PROMPT
In the records below, find each line that holds "Collapse" and return it.

SUPPLIED INFORMATION
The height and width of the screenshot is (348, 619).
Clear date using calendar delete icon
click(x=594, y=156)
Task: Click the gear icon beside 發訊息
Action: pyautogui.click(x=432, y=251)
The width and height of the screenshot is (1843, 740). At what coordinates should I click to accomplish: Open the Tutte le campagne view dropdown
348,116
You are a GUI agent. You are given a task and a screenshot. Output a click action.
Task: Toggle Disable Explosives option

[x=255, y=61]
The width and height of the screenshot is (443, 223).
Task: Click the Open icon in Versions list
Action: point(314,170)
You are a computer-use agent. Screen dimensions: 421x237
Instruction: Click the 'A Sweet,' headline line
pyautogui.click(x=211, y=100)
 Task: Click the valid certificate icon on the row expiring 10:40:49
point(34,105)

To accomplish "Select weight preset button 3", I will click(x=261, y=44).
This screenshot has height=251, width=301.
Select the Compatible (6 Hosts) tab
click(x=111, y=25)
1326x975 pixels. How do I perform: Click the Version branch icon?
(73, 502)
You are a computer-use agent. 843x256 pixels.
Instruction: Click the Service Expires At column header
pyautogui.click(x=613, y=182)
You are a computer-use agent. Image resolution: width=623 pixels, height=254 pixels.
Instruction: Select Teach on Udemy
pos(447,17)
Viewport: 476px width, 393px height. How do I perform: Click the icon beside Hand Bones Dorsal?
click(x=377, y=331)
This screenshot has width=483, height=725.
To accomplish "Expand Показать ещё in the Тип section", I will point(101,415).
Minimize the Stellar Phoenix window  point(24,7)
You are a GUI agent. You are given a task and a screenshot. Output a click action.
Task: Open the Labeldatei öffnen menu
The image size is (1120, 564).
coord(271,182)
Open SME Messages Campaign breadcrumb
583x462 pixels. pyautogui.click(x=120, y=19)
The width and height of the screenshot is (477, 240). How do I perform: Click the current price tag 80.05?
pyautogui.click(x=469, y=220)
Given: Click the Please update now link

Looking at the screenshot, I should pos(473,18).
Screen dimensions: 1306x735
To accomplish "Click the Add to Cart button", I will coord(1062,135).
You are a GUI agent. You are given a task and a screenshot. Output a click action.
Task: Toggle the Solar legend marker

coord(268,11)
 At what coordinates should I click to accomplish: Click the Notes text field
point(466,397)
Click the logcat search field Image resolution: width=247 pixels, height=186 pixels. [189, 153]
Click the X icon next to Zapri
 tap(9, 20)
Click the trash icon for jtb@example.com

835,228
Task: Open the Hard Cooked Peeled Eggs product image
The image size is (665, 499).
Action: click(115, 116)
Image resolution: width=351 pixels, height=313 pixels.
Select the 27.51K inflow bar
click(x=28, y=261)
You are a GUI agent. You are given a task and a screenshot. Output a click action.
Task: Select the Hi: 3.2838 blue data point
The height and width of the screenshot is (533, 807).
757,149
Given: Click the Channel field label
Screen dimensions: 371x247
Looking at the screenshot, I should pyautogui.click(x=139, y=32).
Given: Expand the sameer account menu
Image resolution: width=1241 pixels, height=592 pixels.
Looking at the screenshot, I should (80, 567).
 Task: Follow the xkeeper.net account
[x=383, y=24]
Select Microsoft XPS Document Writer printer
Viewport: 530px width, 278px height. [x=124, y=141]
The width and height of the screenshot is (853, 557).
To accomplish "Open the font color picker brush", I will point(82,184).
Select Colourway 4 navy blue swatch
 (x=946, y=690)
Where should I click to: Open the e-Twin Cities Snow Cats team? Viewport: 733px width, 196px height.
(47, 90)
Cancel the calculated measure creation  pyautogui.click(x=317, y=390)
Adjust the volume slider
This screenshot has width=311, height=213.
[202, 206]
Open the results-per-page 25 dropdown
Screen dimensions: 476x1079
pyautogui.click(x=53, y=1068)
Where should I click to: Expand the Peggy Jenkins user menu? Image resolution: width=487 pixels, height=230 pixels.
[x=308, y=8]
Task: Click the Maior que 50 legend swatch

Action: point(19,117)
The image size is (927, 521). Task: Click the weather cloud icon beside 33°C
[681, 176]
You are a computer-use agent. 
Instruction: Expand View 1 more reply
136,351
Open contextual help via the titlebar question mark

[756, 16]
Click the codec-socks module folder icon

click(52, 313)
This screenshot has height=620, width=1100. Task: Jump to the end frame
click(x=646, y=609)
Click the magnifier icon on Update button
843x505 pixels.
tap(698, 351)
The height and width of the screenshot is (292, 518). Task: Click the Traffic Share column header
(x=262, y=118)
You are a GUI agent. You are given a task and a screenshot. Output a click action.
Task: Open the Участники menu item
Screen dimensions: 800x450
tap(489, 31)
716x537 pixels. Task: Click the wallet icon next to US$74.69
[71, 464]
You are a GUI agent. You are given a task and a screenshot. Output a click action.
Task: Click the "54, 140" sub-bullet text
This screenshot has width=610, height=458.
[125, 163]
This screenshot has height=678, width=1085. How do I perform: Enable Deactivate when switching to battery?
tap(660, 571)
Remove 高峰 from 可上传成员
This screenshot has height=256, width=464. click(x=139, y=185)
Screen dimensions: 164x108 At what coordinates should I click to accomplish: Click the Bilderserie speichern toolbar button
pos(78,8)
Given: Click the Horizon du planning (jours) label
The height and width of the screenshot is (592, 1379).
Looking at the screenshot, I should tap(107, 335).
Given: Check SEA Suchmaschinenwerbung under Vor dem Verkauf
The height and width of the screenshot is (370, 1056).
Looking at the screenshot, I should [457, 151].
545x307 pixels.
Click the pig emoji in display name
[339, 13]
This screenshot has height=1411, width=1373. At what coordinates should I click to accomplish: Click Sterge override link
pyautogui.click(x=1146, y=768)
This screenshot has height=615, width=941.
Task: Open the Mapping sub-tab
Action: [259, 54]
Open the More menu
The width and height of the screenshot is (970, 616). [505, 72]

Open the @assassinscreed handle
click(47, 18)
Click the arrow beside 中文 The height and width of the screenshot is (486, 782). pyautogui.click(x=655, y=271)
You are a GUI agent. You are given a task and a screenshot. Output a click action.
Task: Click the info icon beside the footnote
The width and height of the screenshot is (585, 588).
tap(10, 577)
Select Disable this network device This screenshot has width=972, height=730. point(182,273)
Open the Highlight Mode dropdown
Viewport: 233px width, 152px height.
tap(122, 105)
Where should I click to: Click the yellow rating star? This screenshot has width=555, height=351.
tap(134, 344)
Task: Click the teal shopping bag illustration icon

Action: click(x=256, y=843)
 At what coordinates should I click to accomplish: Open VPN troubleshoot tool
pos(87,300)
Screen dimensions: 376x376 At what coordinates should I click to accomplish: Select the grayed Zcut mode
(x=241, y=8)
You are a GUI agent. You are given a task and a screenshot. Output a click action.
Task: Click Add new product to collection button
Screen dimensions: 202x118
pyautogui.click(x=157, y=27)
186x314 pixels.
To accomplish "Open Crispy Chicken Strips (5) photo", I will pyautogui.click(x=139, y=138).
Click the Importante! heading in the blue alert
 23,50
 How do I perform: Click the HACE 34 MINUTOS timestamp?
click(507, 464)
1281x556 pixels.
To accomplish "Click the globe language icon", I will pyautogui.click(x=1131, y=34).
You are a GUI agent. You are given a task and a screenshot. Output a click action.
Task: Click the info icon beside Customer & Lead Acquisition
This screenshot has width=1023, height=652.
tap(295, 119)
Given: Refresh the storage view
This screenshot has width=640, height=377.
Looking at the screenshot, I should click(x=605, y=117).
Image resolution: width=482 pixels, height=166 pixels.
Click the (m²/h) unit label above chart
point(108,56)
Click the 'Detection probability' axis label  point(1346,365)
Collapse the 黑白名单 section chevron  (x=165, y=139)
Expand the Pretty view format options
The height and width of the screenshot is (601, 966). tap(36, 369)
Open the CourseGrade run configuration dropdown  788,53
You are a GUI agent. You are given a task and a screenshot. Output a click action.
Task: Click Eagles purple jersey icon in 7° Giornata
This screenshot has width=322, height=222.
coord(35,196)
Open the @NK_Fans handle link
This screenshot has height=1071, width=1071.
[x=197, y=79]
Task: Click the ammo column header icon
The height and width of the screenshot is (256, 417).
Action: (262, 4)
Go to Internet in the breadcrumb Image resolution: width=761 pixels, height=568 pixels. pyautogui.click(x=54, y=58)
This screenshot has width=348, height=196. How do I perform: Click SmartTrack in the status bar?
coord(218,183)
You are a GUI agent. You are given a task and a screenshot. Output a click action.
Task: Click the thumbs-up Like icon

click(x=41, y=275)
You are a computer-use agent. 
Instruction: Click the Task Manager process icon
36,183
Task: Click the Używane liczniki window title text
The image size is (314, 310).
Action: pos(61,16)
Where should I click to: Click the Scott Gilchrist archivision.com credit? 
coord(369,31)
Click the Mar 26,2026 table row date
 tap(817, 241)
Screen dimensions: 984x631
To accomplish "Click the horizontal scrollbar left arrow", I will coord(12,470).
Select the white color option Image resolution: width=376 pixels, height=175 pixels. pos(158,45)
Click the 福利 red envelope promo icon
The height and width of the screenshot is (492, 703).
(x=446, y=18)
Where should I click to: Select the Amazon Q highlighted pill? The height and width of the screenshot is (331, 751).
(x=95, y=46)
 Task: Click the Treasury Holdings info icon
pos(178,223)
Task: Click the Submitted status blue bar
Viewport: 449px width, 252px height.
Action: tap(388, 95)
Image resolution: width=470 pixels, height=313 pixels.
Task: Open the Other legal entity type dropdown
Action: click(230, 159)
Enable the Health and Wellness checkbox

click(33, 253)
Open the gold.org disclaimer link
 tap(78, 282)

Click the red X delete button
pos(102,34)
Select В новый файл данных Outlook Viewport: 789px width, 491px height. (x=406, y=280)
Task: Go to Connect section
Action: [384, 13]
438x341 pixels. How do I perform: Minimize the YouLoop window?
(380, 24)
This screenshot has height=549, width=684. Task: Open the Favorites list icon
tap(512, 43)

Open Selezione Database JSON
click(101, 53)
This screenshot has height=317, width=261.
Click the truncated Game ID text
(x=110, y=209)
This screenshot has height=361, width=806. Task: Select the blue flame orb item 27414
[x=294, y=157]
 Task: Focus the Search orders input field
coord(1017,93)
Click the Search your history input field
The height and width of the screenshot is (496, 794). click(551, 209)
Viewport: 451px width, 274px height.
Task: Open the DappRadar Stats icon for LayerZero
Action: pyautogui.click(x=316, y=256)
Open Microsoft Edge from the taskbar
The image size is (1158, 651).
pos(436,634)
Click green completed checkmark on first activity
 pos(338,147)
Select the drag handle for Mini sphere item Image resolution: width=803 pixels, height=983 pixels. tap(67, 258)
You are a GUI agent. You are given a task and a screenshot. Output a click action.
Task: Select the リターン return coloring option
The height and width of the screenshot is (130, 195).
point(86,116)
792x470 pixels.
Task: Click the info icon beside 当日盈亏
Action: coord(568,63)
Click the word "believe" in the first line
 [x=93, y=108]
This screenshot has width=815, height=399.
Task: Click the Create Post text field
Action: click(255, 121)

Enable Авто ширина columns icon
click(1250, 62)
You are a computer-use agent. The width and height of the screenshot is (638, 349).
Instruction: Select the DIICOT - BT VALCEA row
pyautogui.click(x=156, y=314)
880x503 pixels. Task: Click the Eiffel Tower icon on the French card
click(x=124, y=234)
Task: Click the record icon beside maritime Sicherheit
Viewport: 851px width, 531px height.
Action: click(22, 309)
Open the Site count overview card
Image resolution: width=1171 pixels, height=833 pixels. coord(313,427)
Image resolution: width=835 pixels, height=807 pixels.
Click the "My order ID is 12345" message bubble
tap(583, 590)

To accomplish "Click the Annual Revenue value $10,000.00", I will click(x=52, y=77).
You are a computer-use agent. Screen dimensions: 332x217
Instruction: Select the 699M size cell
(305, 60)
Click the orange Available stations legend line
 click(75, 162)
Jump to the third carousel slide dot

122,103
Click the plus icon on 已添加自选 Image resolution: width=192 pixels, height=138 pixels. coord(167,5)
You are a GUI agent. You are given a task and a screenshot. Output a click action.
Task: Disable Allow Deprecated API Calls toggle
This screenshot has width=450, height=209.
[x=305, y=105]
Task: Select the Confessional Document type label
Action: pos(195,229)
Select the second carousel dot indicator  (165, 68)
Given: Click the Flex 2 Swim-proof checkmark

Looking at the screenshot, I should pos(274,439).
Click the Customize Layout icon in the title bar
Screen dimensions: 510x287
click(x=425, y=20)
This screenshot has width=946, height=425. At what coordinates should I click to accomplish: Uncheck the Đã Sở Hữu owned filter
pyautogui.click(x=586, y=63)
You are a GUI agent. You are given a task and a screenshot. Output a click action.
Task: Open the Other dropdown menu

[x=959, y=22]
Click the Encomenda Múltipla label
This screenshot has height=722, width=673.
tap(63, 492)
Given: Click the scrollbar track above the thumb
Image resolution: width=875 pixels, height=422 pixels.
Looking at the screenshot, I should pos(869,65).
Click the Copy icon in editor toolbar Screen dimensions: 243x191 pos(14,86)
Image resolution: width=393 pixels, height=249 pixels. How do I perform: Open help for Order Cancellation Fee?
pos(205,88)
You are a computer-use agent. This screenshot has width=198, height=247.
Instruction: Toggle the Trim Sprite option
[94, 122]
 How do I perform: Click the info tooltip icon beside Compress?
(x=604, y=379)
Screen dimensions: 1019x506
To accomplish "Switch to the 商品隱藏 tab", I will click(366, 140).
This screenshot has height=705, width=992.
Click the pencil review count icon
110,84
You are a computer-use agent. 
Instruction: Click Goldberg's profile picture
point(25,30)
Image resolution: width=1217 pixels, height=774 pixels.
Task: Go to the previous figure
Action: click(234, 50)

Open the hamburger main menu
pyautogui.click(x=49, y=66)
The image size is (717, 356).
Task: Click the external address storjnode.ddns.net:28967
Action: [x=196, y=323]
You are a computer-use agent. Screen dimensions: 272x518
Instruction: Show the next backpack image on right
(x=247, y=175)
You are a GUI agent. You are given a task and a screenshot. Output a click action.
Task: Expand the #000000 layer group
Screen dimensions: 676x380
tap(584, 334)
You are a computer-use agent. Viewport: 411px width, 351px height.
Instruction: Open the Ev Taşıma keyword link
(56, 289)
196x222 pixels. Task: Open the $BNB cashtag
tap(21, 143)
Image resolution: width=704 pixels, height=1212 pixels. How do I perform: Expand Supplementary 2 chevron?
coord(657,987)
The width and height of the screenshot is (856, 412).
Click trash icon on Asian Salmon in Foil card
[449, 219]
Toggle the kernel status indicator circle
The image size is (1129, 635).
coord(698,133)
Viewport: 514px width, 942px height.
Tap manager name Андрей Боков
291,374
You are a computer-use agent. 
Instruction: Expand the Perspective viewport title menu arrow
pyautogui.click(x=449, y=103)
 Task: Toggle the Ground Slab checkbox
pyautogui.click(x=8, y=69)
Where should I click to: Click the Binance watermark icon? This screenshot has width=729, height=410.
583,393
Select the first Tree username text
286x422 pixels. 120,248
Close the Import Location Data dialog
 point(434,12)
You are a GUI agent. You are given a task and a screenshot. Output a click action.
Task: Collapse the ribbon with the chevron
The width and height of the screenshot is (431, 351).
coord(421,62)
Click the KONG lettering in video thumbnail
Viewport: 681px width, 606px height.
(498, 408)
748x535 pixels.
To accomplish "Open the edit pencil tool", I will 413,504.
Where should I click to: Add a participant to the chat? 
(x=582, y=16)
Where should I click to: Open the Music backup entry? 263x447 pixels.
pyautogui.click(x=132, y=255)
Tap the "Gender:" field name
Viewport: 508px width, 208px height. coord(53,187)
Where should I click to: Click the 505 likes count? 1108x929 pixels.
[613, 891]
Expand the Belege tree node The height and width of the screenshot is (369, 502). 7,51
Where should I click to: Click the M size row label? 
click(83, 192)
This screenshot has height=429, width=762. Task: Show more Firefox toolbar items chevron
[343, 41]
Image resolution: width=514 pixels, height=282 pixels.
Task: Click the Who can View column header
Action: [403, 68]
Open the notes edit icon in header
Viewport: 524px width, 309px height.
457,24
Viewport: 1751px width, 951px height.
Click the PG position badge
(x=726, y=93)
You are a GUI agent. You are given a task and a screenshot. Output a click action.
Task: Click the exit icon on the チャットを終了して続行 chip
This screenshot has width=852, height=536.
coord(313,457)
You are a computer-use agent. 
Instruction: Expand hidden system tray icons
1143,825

EXPECTED ANSWER
Collapse the 黑白名单 section chevron  (x=165, y=139)
Task: Collapse the ribbon with the chevron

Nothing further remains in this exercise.